Broccoli is one of the most nutritious vegetables from the cruciferous family. It is recommended that you eat it on a regular basis for about one and a half cups daily or at least five cups per week. Cruciferous vegetables, such as broccoli, have so many health benefits to offer, including:
1. Very nutritious
Broccoli has many vitamins and minerals including more than the recommended daily allowance of vitamin K and vitamin C. Aside from them, broccoli also contains:
- Vitamin E
- Vitamins B1, B2, B3, and B6
2. May be able to fight cancer
There are several studies that connect less inflammation with eating broccoli regularly. Inflammation, particularly when chronic, can lead to cancer. Broccoli may also help in preventing oxidative stress, which can also leads to cancer.
3. Good for digestion
Broccoli contains 21% of fiber RDA or one gram of fiber for each 10 calories in this green. This means you don’t have to eat a lot of broccoli to meet the daily requirement for dietary fiber. Fiber is useful in helping food move through the body and because of the regular movement, this can help improve intestinal health. Glucosinolates that are converted into isothiocyanates are also present in broccoli, which can help protect the lining of the stomach from bacterial overgrowth.
4. Good for the heart
Studies have shown how broccoli can help reduce the levels of bad cholesterol in the body or LDL. High LDL levels can lead to heart disease. The B vitamins in the vegetable as well as the phytonutrients work together to improve cardiovascular health.
5. Good for the eyes
Yellow and orange foods aren’t the only ones that are rich in carotenoids. Greens, such as broccoli, also have them particularly lutein and zeaxanthin which are helpful in preventing macular degeneration or weakening of the eyes as a result of getting older.

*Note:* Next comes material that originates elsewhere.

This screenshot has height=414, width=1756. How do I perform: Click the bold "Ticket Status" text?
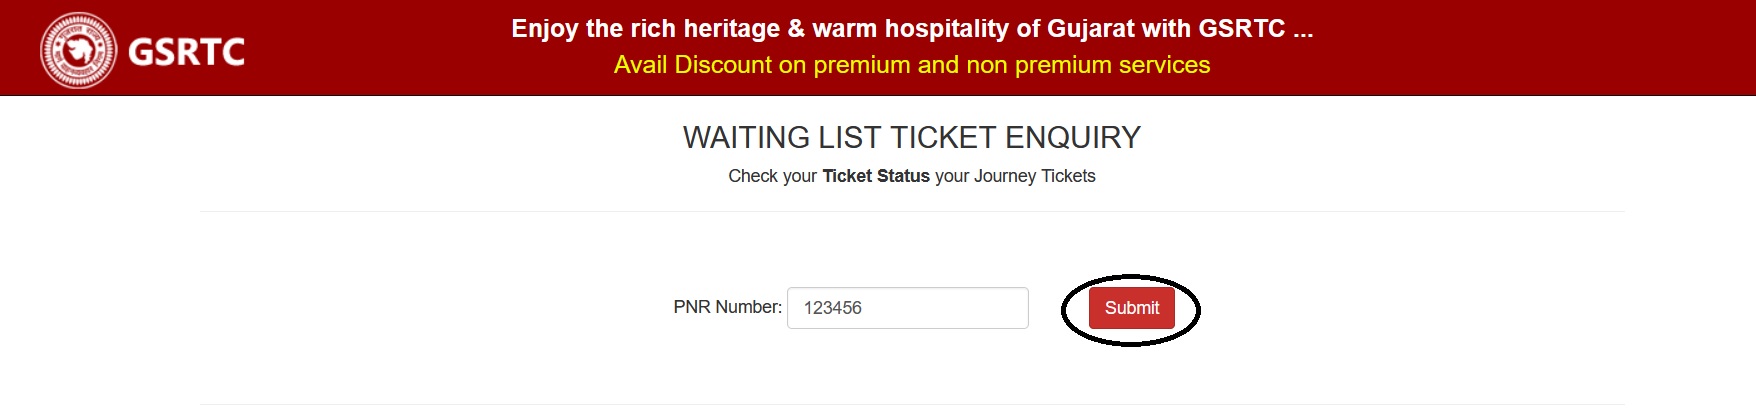coord(876,176)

With the benefits above, you want to make sure you preserve broccoli’s nutrients. There are cooking methods that could reduce or even eliminate the health benefits. Here are some tips in preparing broccoli:
- When rinsing, use cold running water.
- Cooking should be quick and even, so cut the florets into four parts.
- Include the stems and leaves for a balanced flavor.
- Don’t cook the broccoli right away after preparing it to enhance its nutrients.
- Boiling broccoli for five minutes can help preserve quercetin and kaempferol, which are flavonoids. This can also help in retain beta-carotene and lutein.
- Steaming can help retain chlorophyll and vitamin C, but microwaving is better. Pressure cooking though retains the most of the vegetable’s vitamin C.
Out of all the methods, it is best to quickly steam broccoli to maintain its antioxidant capacity, along with its nutrient content.